_Task goal_
Copy the records word for word, starting at the first line and ending with the line that contains "so click(1096, 217).".

_Provided records_
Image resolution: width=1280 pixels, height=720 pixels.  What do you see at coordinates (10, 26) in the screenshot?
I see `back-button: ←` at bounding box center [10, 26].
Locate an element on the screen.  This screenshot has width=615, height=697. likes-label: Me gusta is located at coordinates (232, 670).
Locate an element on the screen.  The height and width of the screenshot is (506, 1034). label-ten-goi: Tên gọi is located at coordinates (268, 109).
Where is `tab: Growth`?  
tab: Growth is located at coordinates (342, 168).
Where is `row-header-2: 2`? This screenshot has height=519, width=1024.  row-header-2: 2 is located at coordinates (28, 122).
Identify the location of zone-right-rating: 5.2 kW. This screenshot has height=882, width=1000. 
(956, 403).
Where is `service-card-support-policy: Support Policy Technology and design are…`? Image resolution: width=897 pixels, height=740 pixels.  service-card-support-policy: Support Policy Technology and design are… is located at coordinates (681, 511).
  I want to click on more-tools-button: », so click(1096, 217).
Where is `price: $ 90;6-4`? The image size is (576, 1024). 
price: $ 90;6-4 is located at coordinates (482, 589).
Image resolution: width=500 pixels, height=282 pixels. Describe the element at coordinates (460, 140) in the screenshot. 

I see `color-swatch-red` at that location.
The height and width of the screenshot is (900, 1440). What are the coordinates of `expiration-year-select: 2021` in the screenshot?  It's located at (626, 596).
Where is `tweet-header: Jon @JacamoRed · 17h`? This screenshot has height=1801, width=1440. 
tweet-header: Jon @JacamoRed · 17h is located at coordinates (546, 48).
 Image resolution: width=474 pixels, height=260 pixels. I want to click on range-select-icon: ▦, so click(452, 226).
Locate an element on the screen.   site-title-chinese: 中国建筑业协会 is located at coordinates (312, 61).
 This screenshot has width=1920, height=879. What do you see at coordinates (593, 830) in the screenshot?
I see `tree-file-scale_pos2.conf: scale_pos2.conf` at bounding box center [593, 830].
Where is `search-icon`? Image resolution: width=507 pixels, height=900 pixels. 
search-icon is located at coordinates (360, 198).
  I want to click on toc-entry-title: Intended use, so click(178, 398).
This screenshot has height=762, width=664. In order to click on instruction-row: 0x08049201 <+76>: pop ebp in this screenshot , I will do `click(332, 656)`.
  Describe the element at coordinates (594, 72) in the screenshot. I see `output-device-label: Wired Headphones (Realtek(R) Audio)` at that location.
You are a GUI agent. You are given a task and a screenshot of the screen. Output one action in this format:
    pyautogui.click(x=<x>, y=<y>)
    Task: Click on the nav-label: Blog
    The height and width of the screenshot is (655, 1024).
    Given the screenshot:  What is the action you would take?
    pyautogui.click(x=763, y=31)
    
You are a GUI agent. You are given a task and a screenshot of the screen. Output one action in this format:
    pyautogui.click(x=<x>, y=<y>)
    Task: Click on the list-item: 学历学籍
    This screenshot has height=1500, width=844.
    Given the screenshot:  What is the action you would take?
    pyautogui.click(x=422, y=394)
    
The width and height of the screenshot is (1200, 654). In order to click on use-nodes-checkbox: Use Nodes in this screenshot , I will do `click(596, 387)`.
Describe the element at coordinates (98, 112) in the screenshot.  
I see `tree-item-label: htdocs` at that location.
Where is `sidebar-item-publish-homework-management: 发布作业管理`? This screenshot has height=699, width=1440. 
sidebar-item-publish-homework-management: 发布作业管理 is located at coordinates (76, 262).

_Written solution_
Image resolution: width=1280 pixels, height=720 pixels.  What do you see at coordinates (10, 26) in the screenshot?
I see `back-button: ←` at bounding box center [10, 26].
Locate an element on the screen.  This screenshot has width=615, height=697. likes-label: Me gusta is located at coordinates (232, 670).
Locate an element on the screen.  The height and width of the screenshot is (506, 1034). label-ten-goi: Tên gọi is located at coordinates (268, 109).
Where is `tab: Growth`?  
tab: Growth is located at coordinates (342, 168).
Where is `row-header-2: 2`? This screenshot has height=519, width=1024.  row-header-2: 2 is located at coordinates (28, 122).
Identify the location of zone-right-rating: 5.2 kW. This screenshot has height=882, width=1000. 
(956, 403).
Where is `service-card-support-policy: Support Policy Technology and design are…`? Image resolution: width=897 pixels, height=740 pixels.  service-card-support-policy: Support Policy Technology and design are… is located at coordinates (681, 511).
  I want to click on more-tools-button: », so click(1096, 217).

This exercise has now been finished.